PROBLEM TO WORK ON
Begin the copy at the line that contains "Open Geschichte und Philosophie menu item", end it at the last line of the entries below, keep every word exact, and include no pictures.

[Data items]
━━━
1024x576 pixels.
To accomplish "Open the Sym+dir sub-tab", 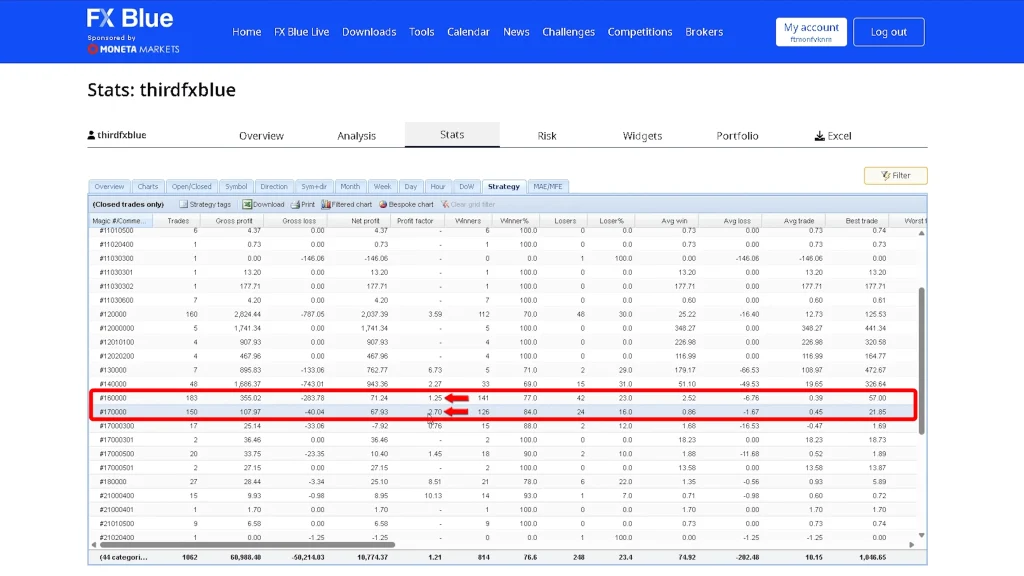I will (313, 187).
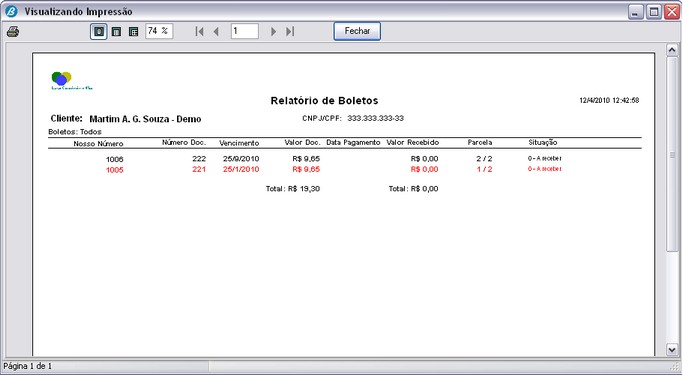Screen dimensions: 683x375
Task: Select the whole page zoom view
Action: (x=99, y=31)
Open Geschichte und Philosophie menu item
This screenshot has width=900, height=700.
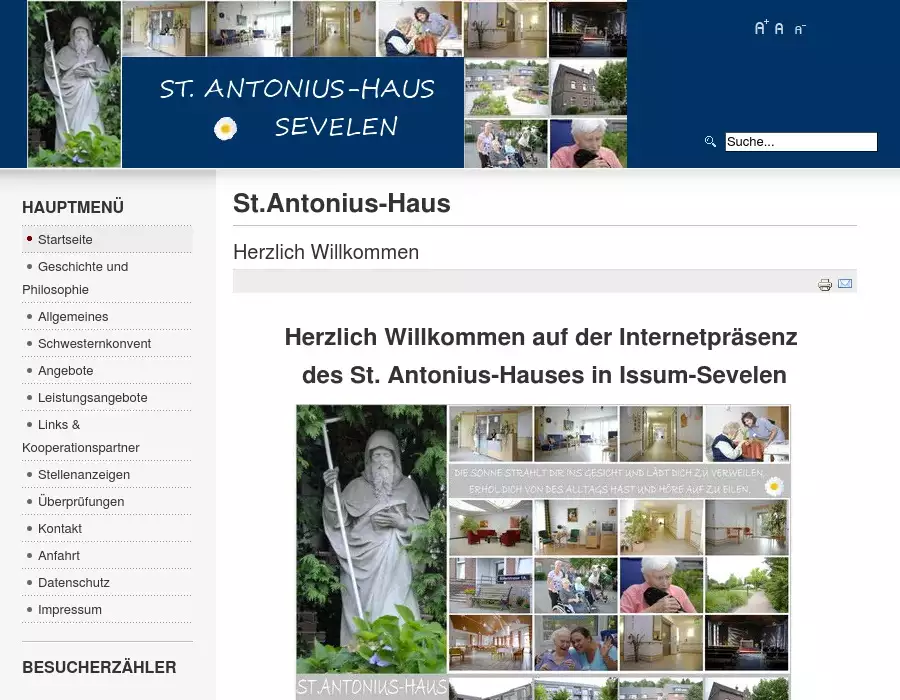[x=83, y=267]
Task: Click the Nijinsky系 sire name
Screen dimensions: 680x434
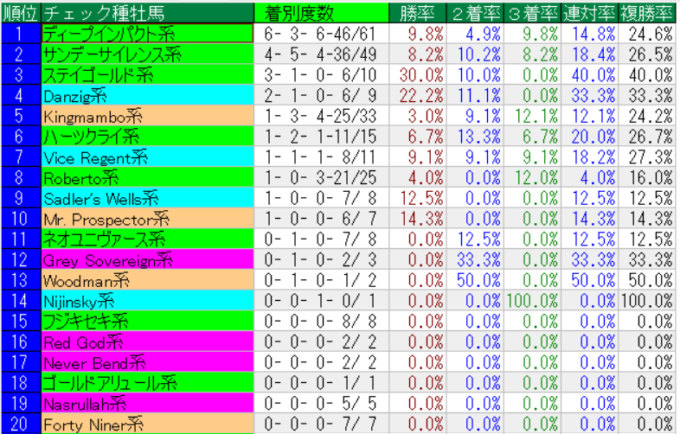Action: pyautogui.click(x=80, y=301)
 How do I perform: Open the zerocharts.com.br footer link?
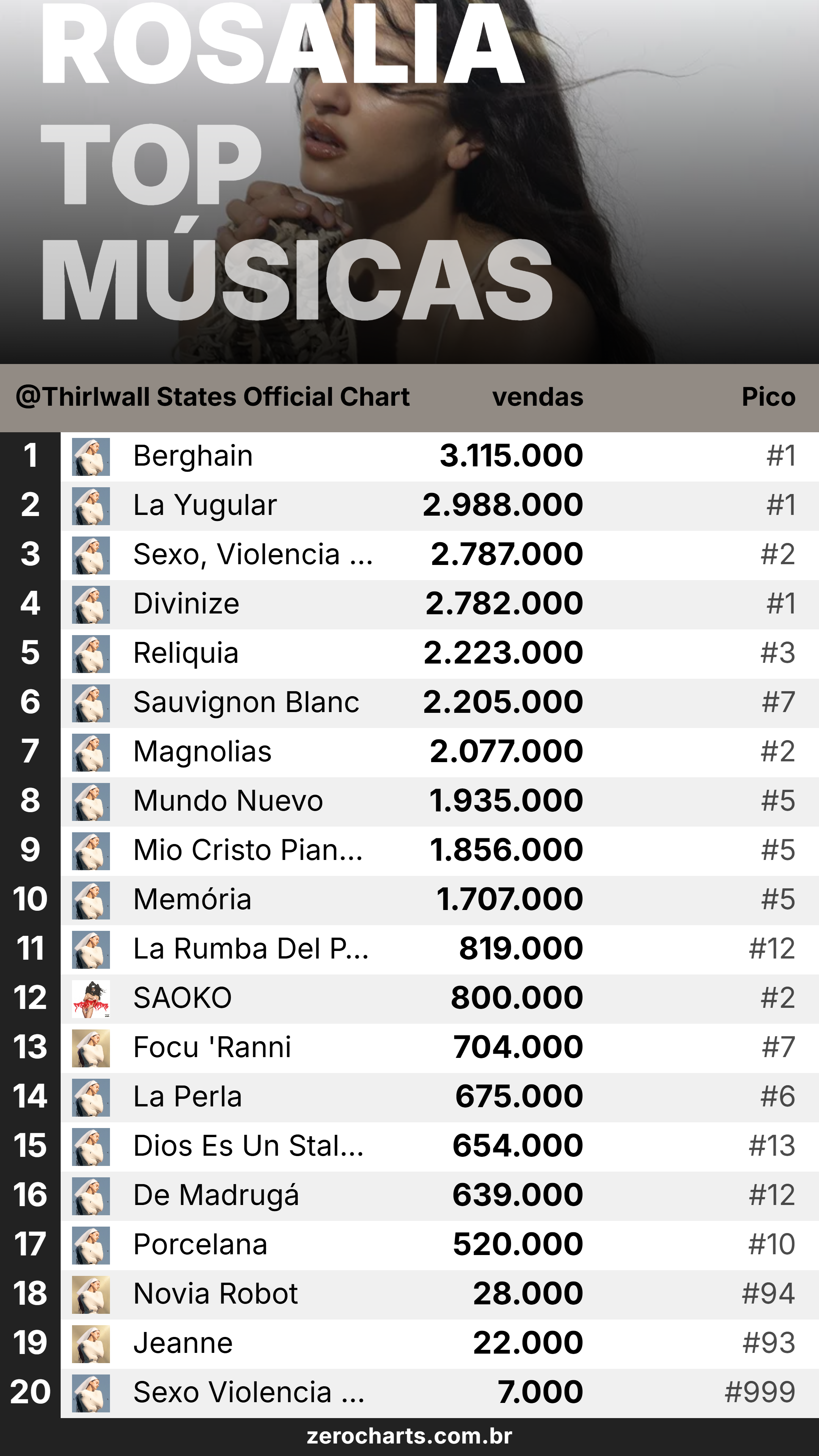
━━━
EXERCISE OUTPUT
Open Geschichte und Philosophie menu item
This screenshot has width=900, height=700.
[x=83, y=267]
Task: Click the Nijinsky系 sire name
Screen dimensions: 680x434
Action: pyautogui.click(x=80, y=301)
 How do I perform: Open the zerocharts.com.br footer link?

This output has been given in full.